Ehrhoff musste in die Kabine, konnte aber ab dem zweiten Drittel weiterspielen, Almond kam nach der Attacke mit einer Spieldauerstrafe gut davon, seine Teamkollegen aber nicht: Larionows Favoriten setzten sich 2:1 nach Verlängerung durch und gewannen schließlich olympisches Silber.

Vor zwei Jahren führte die Schweiz schon 2:0 – und verlor trotzdem

Die Schweiz schrammte im Mai des selben Jahres bei der WM in Dänemark im Finale gegen Schweden knapp am Weltmeistertitel vorbei und sah sich drei Jahre später bei der WM in Lettland dann aber nach zwei Mal WM-Silber reif für den Titel. Der Schweizer Boulevard beömmelte sich vor dem Viertelfinale über die steifen Deutschen, die „viel zu wenig Talent“ hätten.

Aber wer dann als Schweizer Zuschauer nach einer 2:0-Führung das TV-Gerät aus Langweile in einem einseitigen Spiel schon abgeschaltet hatte, der verpasste was: Nicht nur das Anschlusstor der Deutschen, sondern auch das 2:2 durch Leon Gawanke 44 Sekunden vor der Schlusssirene und nach der torlosen Verlängerung den Höhepunkt Penaltyschießen.

Legendär geworden ist das Spiel auch durch eine Anmoderation von Fernsehkommentator Basti Schwele. Als Angreifer Marcel Noebels zum (möglicherweise) entscheidenden Penalty anlief, rief Schwele: „Noebi, nimm das mit.“ Noebi nahm es mit, mit einem gekonnten Move, einem Zaubertor.
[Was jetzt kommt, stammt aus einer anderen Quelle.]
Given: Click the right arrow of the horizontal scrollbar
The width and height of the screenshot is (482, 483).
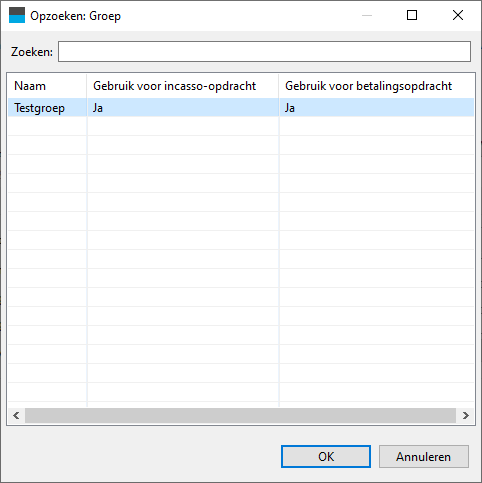Looking at the screenshot, I should pos(465,415).
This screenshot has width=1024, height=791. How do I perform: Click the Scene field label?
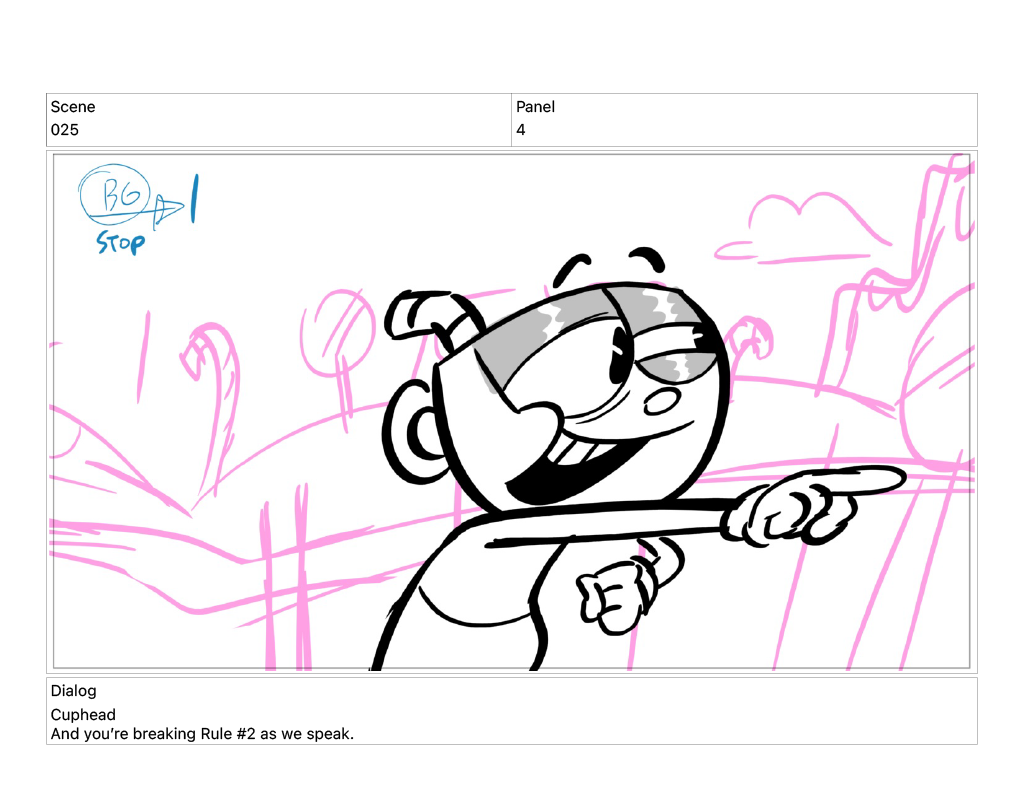73,107
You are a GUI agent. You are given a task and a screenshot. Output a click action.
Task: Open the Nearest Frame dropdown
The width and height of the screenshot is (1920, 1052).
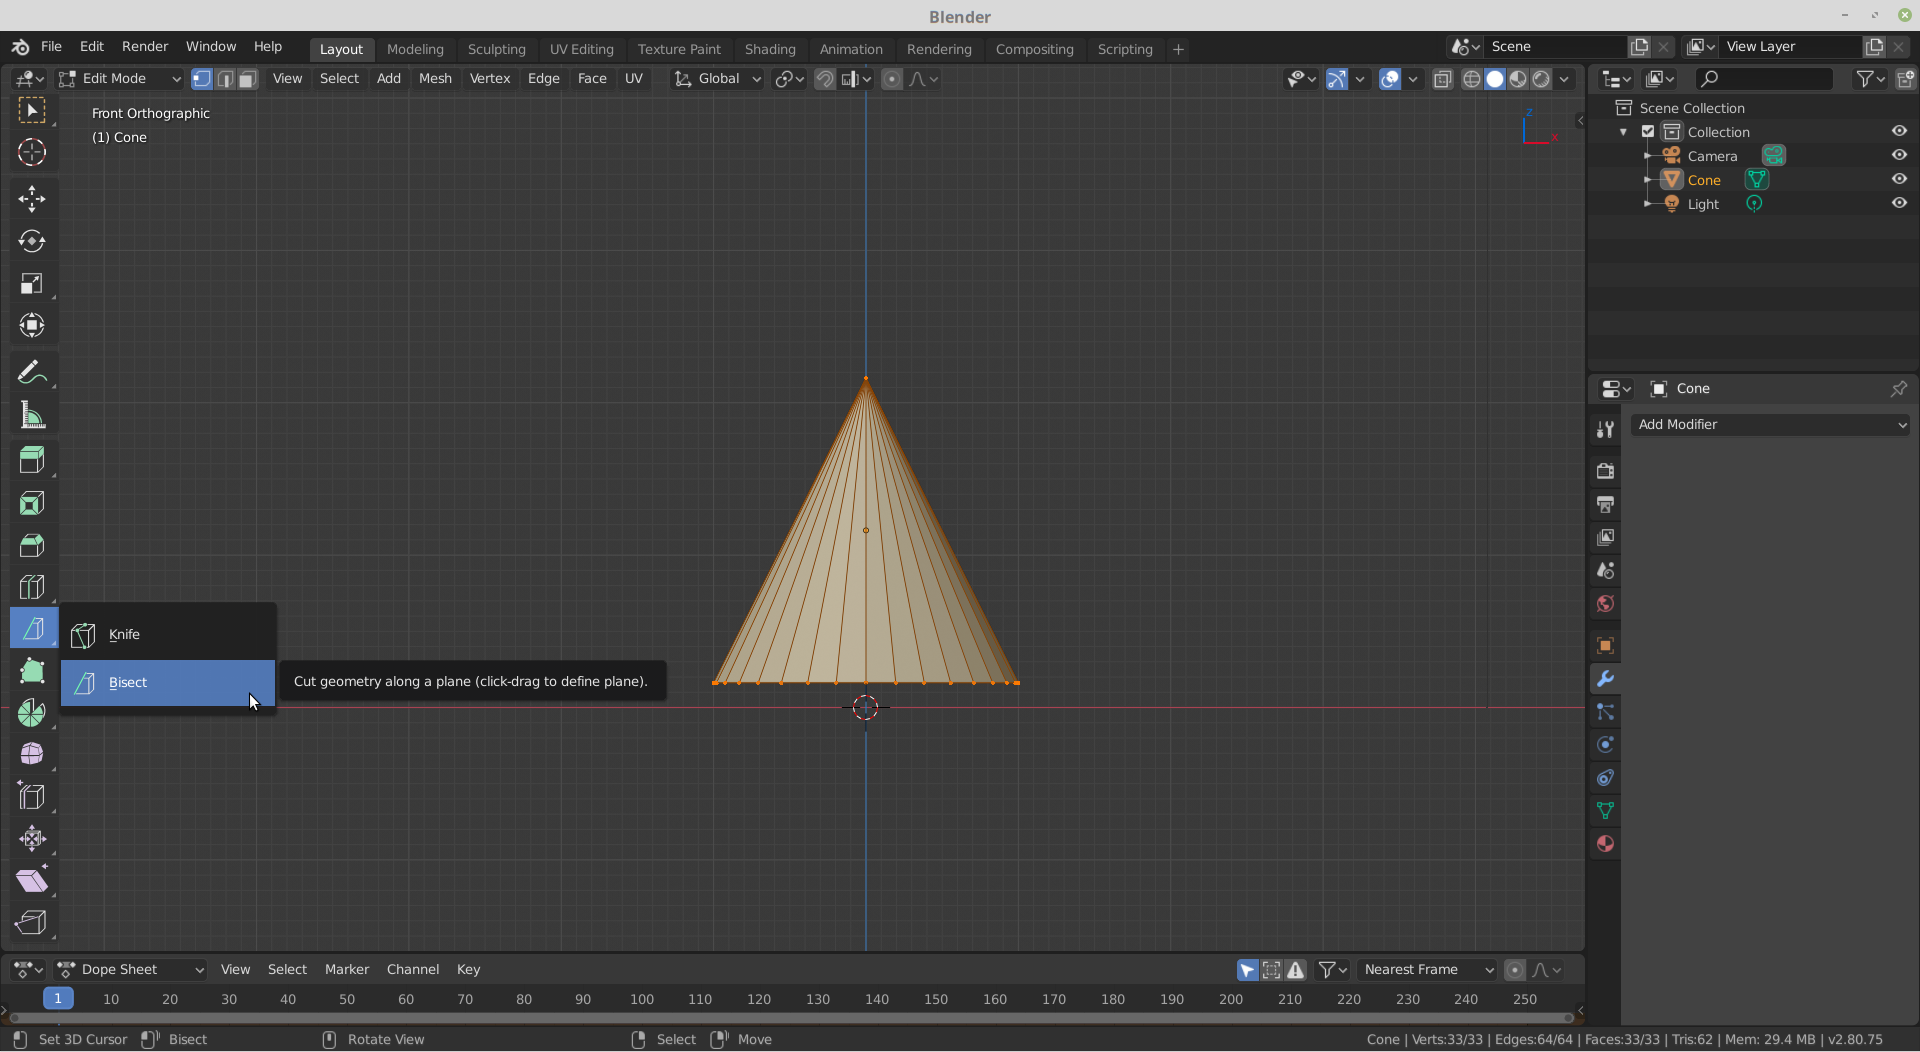pos(1427,970)
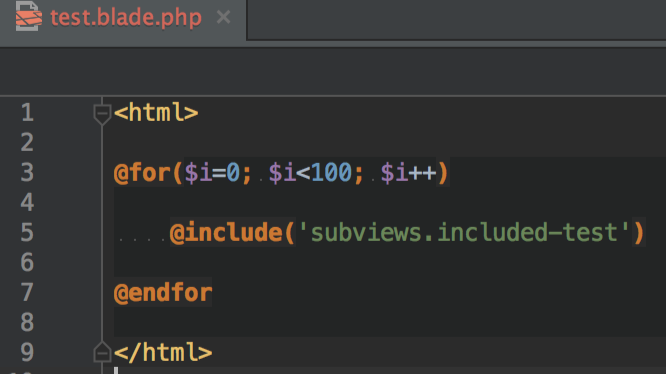Click line number 1 in gutter
The image size is (666, 374).
pos(27,113)
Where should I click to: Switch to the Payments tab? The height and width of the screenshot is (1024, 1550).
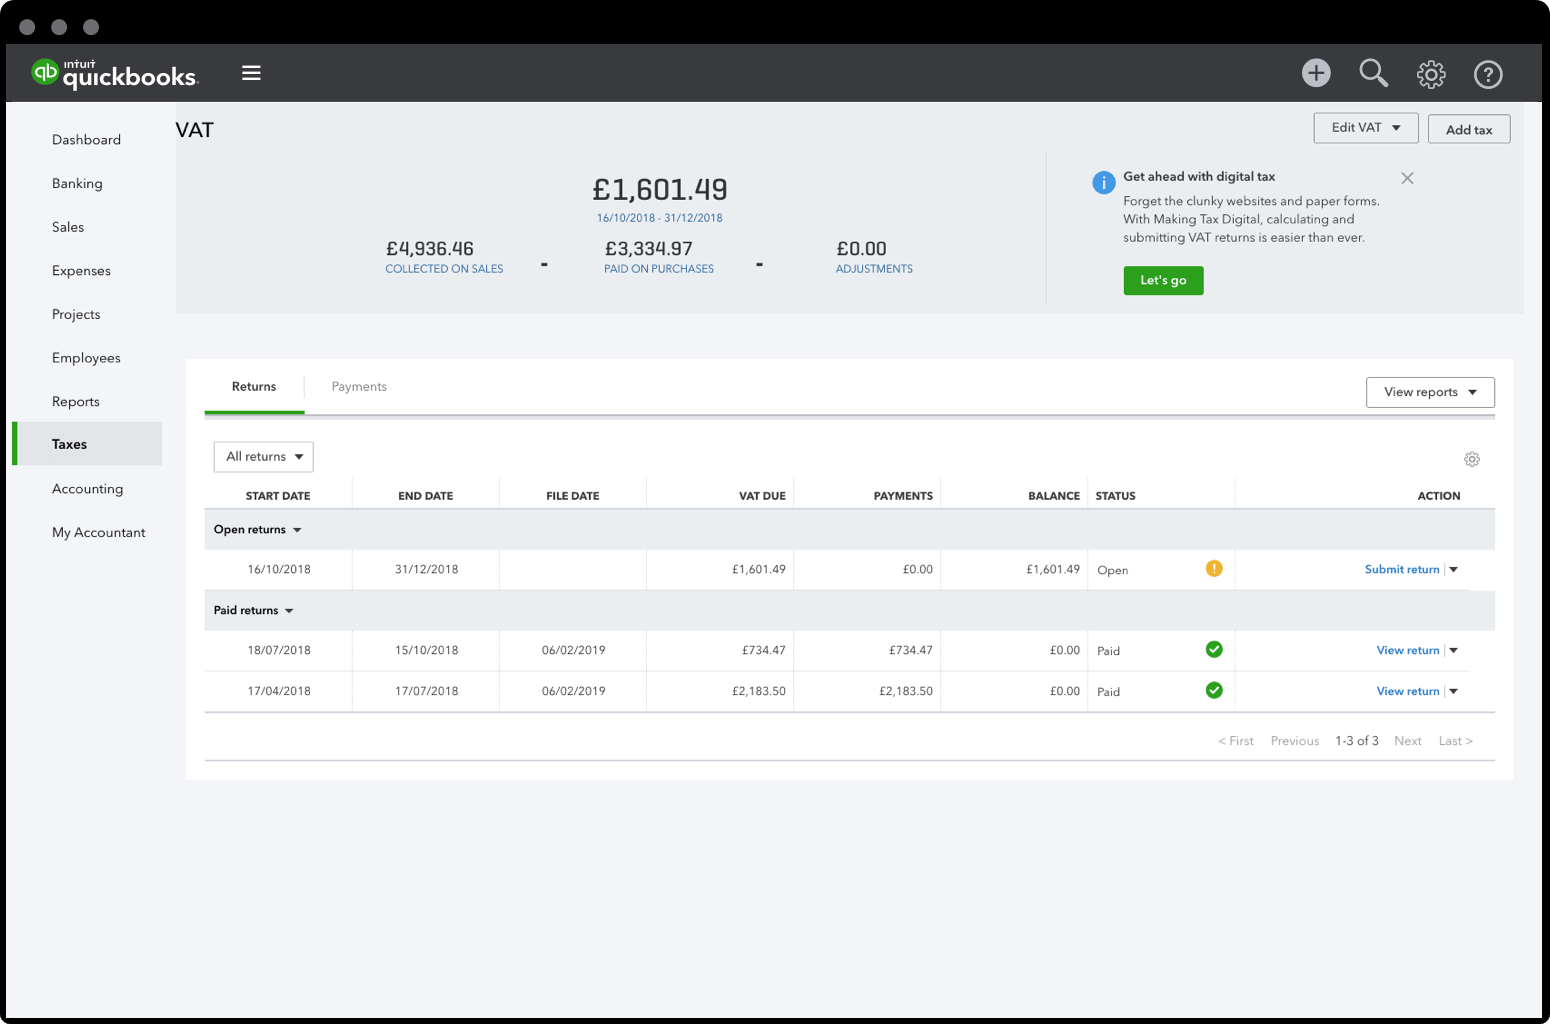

Deutschland kam ins Halbfinale und wurde am Ende Vierter.

Marcel Noebels will es am Donnerstag auch wieder mitnehmen, der Angreifer von den Eisbären Berlin sagte nun: „Unsere Reise fängt ja erst gerade an. Ich freue mich auf das Spiel und glaube nicht, dass sich die Schweizer auch freuen!“ Da die Deutschen als leichter Außenseiter ins Duell gehen, sollten die Chancen gut stehen. Vielleicht sollte die Schweiz die Favoritenrolle verweigern, denn bei ihrem größten Erfolg gegen die Deutschen hatte sie niemand auf der Rechnung: Am 7. Mai 1992 traten sie bei der WM in Prag als Außenseiter gegen das Team um Didi Hegen, bis heute deutscher WM-Rekordspieler, an – und siegten 3:1. Das war eine Überraschung. Oder eben Normalität in den großen Duellen zwischen Deutschen und Schweizern auf dem Eis, in denen der Favorit zuverlässig verliert.